# ACTION ITEM
Starting at the line that contains "You are a computer-use", transcribe every remaining line of the data below exactly, and omit all pictures.
##### SUPPLIED MATERIAL #####
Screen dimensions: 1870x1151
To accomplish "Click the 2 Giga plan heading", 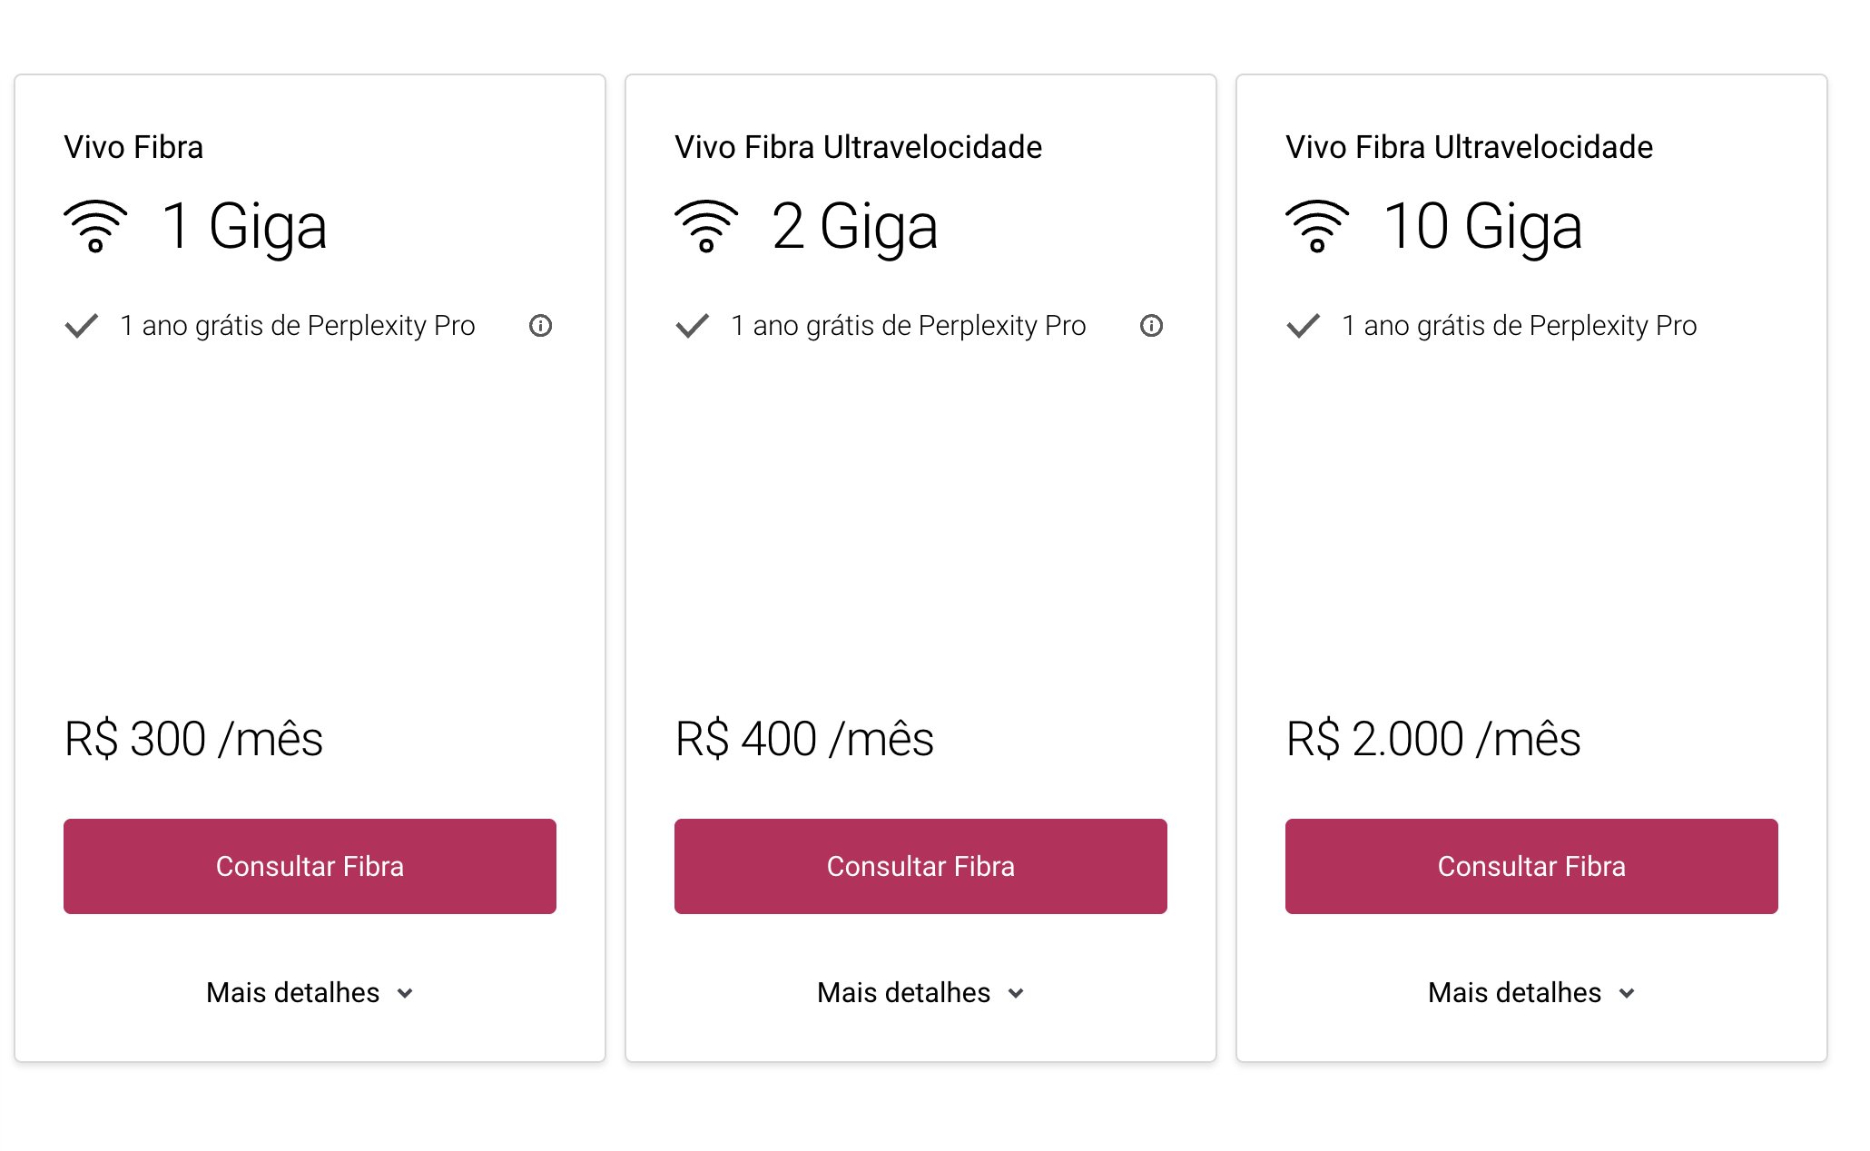I will click(x=854, y=226).
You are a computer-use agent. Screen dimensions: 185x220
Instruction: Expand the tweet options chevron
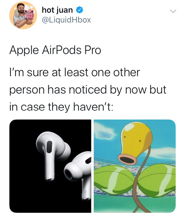(173, 11)
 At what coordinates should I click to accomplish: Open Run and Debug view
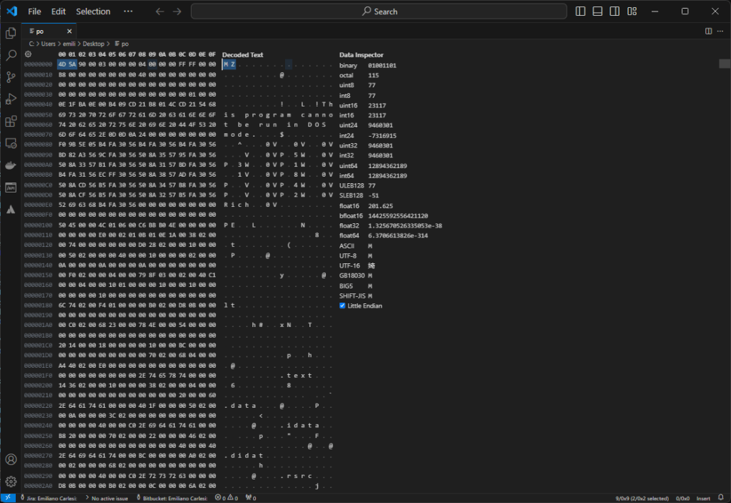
#####
# ANSWER FOR THE TASK
You are a computer-use agent. Screen dimensions: 185x220
Instruction: Expand the tweet options chevron
(173, 11)
 At what coordinates should I click to accomplish: Open Run and Debug view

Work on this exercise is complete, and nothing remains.